Job 1:
In the double-ended calibration notebook, what kind of optimization is used to estimate the parameters?
Job 2:
Please translate this sentence from the double-ended calibration notebook into Spanish: "The parameters are estimated with a weighted least squares optimization using Stokes and anti-Stokes measurements from all timesteps."
Job 3:
Carry the double-ended calibration notebook forward from the point where it stops.

___ Document extract ___

{
 "cells": [
  {
   "cell_type": "markdown",
   "metadata": {},
   "source": [
    "# 8. Calibration of double-ended measurements"
   ]
  },
  {
   "cell_type": "markdown",
   "metadata": {},
   "source": [
    "A double-ended calibration is performed where the unknown parameters are estimated using fiber sections that have a reference temperature. The parameters are estimated with a weighted least squares optimization using Stokes and anti-Stokes measurements from all timesteps. Thus Stokes and anti-Stokes measurements with a large signal to noise ratio (close to the DTS device) contribute more towards estimating the optimal parameter set. This approach requires one extra step, estimating the variance of the noise in the Stokes measurements, but it improves the temperature estimate and allows for the estimation of uncertainty in the temperature. So well worth it!\n",
    "\n",
    "Double-ended calibration requires a few steps. Please have a look at [1] for more information:\n",
    "- Read the raw data files loaded from your DTS machine\n",
    "- Define the reference fiber sections that have a known temperature\n",
    "- Align measurements of the forward and backward channels\n",
    "- Estimate the variance of the noise in the Stokes and anti-Stokes measurements\n",
    "- Perform the parameter estimation and compute the temperature along the entire fiber\n",
    "- Plot the uncertainty of the estimated temperature\n",
    "\n",
    "[1]: des Tombe, B., Schilperoort, B., & Bakker, M. (2020). Estimation of Temperature and Associated Uncertainty from Fiber-Optic Raman-Spectrum Distributed Temperature Sensing. Sensors, 20(8), 2235. https://doi.org/10.3390/s20082235"
   ]
  },
  {
   "cell_type": "code",
   "execution_count": null,
   "metadata": {
    "execution": {
     "iopub.execute_input": "2022-04-06T08:10:13.277128Z",
     "iopub.status.busy": "2022-04-06T08:10:13.276102Z",
     "iopub.status.idle": "2022-04-06T08:10:14.748590Z",
     "shell.execute_reply": "2022-04-06T08:10:14.748034Z"
    }
   },
   "outputs": [],
   "source": [
    "import os\n",
    "import warnings\n",
    "\n",
    "from dtscalibration import read_silixa_files\n",
    "from dtscalibration.dts_accessor_utils import (\n",
    "    suggest_cable_shift_double_ended,\n",
    "    shift_double_ended,\n",
    ")\n",
    "\n",
    "# The following line introduces the .dts accessor for xarray datasets\n",
    "import dtscalibration  # noqa: E401  # noqa: E401\n",
    "from dtscalibration.variance_stokes import variance_stokes_constant\n",
    "import matplotlib.pyplot as plt\n",
    "import numpy as np\n",
    "\n",
    "warnings.simplefilter(\"ignore\")  # Hide warnings to avoid clutter in the notebook"

___ Data extract ___

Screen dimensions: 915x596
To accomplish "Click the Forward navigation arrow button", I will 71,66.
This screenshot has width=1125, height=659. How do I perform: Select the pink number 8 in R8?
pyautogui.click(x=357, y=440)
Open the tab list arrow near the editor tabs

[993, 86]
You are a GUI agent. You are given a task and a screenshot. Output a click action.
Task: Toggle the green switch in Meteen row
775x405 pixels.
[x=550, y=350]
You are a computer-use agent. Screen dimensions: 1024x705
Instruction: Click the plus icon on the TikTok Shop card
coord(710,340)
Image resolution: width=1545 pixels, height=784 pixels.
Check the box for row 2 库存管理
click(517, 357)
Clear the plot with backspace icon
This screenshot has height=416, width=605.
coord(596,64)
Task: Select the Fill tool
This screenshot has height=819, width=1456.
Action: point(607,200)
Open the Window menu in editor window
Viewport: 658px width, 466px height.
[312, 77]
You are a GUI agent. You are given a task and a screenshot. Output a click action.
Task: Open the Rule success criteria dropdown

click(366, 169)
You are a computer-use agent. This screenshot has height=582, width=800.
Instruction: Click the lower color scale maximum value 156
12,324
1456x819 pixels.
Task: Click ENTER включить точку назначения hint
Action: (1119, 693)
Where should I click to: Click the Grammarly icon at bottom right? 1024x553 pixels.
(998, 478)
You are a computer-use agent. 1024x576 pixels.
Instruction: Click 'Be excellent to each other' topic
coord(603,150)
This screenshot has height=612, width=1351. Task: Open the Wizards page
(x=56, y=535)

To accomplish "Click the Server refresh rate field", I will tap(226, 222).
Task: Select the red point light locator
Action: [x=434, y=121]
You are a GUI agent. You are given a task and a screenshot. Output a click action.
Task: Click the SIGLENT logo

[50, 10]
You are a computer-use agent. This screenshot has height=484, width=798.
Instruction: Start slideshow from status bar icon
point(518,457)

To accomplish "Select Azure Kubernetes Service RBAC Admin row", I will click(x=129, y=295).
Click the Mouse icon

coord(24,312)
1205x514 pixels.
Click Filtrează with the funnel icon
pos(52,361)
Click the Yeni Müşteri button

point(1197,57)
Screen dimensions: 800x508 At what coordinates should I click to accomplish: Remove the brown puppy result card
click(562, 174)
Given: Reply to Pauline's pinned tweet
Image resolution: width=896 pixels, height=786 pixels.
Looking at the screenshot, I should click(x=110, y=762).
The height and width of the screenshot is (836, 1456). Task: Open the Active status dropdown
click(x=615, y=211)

___

Final answer 1:
A weighted least squares optimization.

Final answer 2:
Los parámetros se estiman mediante una optimización por mínimos cuadrados ponderados utilizando las mediciones Stokes y anti-Stokes de todos los pasos de tiempo.

Final answer 3:
   ]
  },
  {
   "cell_type": "markdown",
   "metadata": {},
   "source": [
    "## Read the raw data files loaded from your DTS machine\n",
    "Use `read_silixa_files` for reading files from a Silixa device. The following functions are available for reading files from other devices: `read_sensortran_files`, `read_apsensing_files`, and `read_sensornet_files`. See Notebook 1. If your DTS device was configured such that your forward- and backward measurements are stored in seperate folders have a look at `11Merge_single_measurements_into_double` example notebook. "
   ]
  },
  {
   "cell_type": "code",
   "execution_count": null,
   "metadata": {},
   "outputs": [],
   "source": [
    "filepath = os.path.join(\"..\", \"..\", \"tests\", \"data\", \"double_ended2\")\n",
    "\n",
    "ds_notaligned = read_silixa_files(\n",
    "    directory=filepath, timezone_netcdf=\"UTC\", file_ext=\"*.xml\"\n",
    ")"
   ]
  },
  {
   "cell_type": "markdown",
   "metadata": {},
   "source": [
    "## Align measurements of the forward and backward channels"
   ]
  },
  {
   "cell_type": "markdown",
   "metadata": {},
   "source": [
    "In double-ended measurements, it is important that the measurement points of the forward channel are at the same point as those of the backward channel. This requires setting the exact cable length prior to calibration. For double ended measurements it is important to use the correct length so that the forward channel and the backward channel are perfectly aligned. It matters a lot whether your fiber was 99 while in reality it was a 100 meters, as it increases the apparent spatial resolution of your measurements and increases parameter uncertainty and consequently increases the uncertainty of the estimated temperature.\n",
    "\n",
    "Select the part of the fiber that contains relevant measurements using the `sel` command. Slice the time dimension to select the measurements of the relevant times."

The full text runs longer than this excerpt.